Was ich zu sagen habe, ist ganz einfach. Als ehemaliger Offizier der
französischen Armee habe ich 25 Jahre lang in der französischen Armee gedient
und bin seit meiner frühen Kindheit viel auf dem afrikanischen Kontinent
gereist, wo ich mit meinem Vater, der selbst Offizier der französischen Armee
war, in Ländern wie Senegal, Elfenbeinküste, Mauretanien und Dschibuti gelebt
habe.
Das hat mich sehr geprägt, so sehr, daß ich selbst 26 Jahre lang als Offizier
in der Fremdenlegion gedient habe. Anschließend war ich bei den
Spezialeinheiten, wo ich mich gezwungen fühlte, meine Karriere vorzeitig zu
beenden, weil ich 1999 an der NATO-Operation im Kosovo beteiligt war. Das war
mein „Signal“ – der Anlaß, warum ich Bilanz zog und die französische Armee
verließ.
Ich verließ die französische Armee, die meine Familie war, es war die Welt,
die ich liebte, ich war dort wie ein Fisch im Wasser. Und ich beschloß zu gehen,
weil ich gerade im Kosovo gesehen hatte, was mir aber schon zuvor, 1994 in
Ruanda, bewußt geworden war – daß sich die Welt veränderte. Der Fall der
Berliner Mauer, das Verschwinden der Sowjetunion 1991, die Lage hatte sich
verändert.

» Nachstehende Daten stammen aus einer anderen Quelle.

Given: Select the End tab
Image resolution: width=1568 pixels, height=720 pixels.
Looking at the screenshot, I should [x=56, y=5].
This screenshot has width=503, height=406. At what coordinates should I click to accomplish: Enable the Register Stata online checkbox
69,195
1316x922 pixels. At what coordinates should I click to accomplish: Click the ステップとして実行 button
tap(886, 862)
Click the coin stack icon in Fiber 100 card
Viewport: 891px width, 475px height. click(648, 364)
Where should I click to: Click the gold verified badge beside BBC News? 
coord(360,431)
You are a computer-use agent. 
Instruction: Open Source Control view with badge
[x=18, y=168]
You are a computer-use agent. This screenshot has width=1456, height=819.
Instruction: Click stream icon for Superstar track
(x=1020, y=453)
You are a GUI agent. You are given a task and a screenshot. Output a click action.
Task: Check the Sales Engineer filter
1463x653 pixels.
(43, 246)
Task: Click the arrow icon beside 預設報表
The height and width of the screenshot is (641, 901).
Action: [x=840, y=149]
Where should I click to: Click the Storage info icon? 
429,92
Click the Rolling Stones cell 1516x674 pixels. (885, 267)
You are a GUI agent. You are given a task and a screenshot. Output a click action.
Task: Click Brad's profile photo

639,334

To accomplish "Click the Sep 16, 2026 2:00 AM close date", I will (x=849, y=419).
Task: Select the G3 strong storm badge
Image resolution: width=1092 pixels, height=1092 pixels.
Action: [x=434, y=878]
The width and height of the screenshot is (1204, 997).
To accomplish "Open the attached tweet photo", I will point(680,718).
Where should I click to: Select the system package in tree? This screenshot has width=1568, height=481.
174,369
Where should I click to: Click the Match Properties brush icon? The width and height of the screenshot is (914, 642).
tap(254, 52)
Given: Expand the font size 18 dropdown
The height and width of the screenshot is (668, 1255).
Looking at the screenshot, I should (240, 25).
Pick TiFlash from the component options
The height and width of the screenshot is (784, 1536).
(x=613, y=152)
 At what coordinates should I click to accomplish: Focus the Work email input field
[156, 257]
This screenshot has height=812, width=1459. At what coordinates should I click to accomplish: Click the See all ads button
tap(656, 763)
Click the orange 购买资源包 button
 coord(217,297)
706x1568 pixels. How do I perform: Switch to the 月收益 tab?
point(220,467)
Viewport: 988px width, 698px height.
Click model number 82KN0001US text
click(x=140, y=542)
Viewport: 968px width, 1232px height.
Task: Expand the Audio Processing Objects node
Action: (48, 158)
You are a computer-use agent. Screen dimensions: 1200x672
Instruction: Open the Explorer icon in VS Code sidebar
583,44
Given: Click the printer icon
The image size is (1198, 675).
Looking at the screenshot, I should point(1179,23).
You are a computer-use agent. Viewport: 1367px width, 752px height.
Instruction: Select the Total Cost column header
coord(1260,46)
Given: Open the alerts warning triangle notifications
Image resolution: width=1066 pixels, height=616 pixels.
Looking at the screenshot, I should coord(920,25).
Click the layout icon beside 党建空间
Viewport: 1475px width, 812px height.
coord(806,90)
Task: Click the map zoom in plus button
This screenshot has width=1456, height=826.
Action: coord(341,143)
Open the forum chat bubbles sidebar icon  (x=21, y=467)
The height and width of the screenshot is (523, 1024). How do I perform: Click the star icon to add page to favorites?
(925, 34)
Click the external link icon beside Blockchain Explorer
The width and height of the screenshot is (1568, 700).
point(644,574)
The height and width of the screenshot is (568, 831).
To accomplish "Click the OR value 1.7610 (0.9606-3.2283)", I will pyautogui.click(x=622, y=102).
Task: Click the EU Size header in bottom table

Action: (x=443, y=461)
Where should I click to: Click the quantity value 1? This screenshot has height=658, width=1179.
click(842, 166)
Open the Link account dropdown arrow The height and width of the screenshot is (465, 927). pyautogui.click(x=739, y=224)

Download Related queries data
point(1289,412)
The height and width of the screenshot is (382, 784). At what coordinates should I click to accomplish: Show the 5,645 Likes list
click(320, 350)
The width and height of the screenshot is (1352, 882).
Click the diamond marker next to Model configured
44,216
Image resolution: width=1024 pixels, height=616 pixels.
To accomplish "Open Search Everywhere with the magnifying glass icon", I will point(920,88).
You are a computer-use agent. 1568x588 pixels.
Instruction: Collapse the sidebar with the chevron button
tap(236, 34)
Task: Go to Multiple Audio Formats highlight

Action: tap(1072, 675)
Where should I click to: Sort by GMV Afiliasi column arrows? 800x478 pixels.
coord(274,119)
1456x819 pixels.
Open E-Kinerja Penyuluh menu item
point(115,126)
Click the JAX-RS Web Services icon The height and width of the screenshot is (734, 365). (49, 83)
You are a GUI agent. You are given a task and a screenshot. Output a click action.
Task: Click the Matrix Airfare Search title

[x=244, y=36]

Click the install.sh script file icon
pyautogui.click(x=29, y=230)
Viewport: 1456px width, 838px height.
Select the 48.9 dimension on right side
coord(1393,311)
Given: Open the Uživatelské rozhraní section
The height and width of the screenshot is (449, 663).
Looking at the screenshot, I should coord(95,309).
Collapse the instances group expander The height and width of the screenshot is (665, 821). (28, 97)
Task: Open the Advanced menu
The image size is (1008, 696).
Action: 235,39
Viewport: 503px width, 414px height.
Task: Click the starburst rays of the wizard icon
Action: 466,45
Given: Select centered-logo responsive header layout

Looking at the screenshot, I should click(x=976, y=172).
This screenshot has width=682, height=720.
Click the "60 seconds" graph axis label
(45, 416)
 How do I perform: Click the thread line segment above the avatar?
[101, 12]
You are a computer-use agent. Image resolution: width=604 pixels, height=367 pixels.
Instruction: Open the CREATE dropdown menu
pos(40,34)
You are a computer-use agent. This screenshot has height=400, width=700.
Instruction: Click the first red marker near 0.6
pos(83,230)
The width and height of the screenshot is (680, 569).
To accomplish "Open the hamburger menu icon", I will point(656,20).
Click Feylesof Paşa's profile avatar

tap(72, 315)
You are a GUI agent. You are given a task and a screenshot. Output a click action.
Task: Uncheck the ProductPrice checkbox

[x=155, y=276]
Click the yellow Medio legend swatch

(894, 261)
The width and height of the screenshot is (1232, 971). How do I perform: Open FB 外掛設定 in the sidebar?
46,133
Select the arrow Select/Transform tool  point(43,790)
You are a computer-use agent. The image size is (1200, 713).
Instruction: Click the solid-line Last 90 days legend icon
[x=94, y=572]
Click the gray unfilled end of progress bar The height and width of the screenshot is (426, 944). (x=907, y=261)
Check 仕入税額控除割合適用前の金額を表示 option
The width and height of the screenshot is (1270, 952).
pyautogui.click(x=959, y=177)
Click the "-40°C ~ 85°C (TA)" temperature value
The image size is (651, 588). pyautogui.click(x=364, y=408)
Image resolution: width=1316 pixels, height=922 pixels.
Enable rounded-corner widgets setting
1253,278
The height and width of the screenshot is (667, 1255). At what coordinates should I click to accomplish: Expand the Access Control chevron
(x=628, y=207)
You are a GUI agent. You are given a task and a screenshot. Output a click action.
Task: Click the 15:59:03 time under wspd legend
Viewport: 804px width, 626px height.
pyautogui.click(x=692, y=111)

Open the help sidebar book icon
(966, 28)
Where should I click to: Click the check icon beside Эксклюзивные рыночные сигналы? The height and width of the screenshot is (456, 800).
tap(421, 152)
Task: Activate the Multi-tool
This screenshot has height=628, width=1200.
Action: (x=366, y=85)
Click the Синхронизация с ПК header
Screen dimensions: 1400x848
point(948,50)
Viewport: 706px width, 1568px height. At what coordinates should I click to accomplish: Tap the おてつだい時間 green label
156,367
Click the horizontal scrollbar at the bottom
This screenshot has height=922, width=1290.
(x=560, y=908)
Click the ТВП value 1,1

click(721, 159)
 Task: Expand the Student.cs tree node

Und ich hatte 1994 in Ruanda festgestellt, daß unser „bester Feind”
letztendlich die Vereinigten Staaten von Amerika waren.
Ich begann, die ganze Realität des echten Imperialismus zu verstehen, dieses
heftige Verlangen, die Vorherrschaft über die Welt in einer streng unipolaren
Welt zu erlangen, in der die Vereinigten Staaten quasi die Rolle des
„Weltpolizisten” spielen sollen.
Fünf Jahre später, 1999, entlarvte ich in Kosovo als Feldkommandant, wie ich
es in Ruanda gewesen war, die NATO. Ich hatte sie bereits im September 1998 ein
wenig entlarvt, genauer gesagt, seitdem man in Westeuropa über den Kosovo und
die Tragödie zu sprechen begann, die sich dort für die albanische Bevölkerung
abspielte, die Opfer eines Völkermords seien, man sprach bereits von Völkermord,
der angeblich von den Einwohnern, der Armee und den Institutionen Serbiens
begangen wurde.
Also recherchierte ich ein wenig, bevor ich dorthin ging, mit einer
besonderen Einstellung, einer Art permanenter Hinterfragung der Realität, die
sich sozusagen hinter dem Spiegel verbarg. Und ich entdeckte sie gewissermaßen
aus erster Hand, zuerst in Mazedonien und dann im Kosovo, da ich unter
britischem Kommando die französischen Spezialeinheiten befehligte, und es
dauerte nicht lange, bis ich die Doppelzüngigkeit unserer britischen Verbündeten
durchschaute.
In Wirklichkeit spielten sie ihre Karte aus, die eigentlich die amerikanische
Karte war, denn die Briten sind meiner Meinung nach die bestmöglichen
„Stellvertreter“ der Amerikaner. Sie sind innerhalb der NATO die ideale
bewaffnete Hand für amerikanische Interessen, und ich habe konkret festgestellt
– obwohl ich natürlich schon etwas vorgewarnt war –, daß unsere Interessen, die
Interessen Frankreichs, da ich in der französischen Armee im Dienste der
französischen Interessen stand, die NATO nicht kümmerten.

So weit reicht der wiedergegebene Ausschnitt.